Der SVP-Politiker Armin Odermatt hat den Sprung in die Regierung von Nidwalden geschafft – in stiller Wahl. Deshalb sieht er von einer öffentlichen Wahlfeier ab. Der dafür vorgesehene Betrag soll stattdessen für einen guten Zweck eingesetzt werden.
Für neu gewählte Regierungsratsmitglieder richtet die jeweilige Wohngemeinde üblicherweise eine öffentliche Wahlfeier aus. Armin Odermatt (SVP) hat sich in Absprache mit dem Gemeinderat Oberdorf entschieden, darauf zu verzichten. «Ich bin in stiller Wahl gewählt worden. Vor diesem Hintergrund erachte ich eine grosse Wahlfeier nicht als angezeigt. Für mich stimmt es so», begründet Armin Odermatt. Eine offizielle Gratulation zu seiner Wahl soll zu einem späteren Zeitpunkt in kleinerem Rahmen erfolgen. Armin Odermatt hat in den vergangenen Wochen bereits auf anderem Weg zahlreiche Glückwünsche aus der Bevölkerung erhalten: «Die vielen positiven Rückmeldungen haben mich sehr gefreut und berührt. Dafür danke ich herzlich.»

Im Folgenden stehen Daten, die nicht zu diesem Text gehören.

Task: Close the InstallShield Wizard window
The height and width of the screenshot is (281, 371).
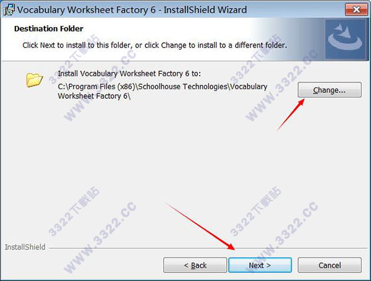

Der Betrag, den die Gemeinde für die Durchführung der Wahlfeier vorgesehen hatte, soll stattdessen als Spende an eine Bauernfamilie in Beckenried fliessen. Die Familie hat bei einem Brand in der Weihnachtsnacht 2025 ihr Hab und Gut verloren.
Armin Odermatt tritt sein Amt als Nidwaldner Regierungsrat per 1. Juli 2026 an. Der 55-Jährige wird die Bildungsdirektion leiten.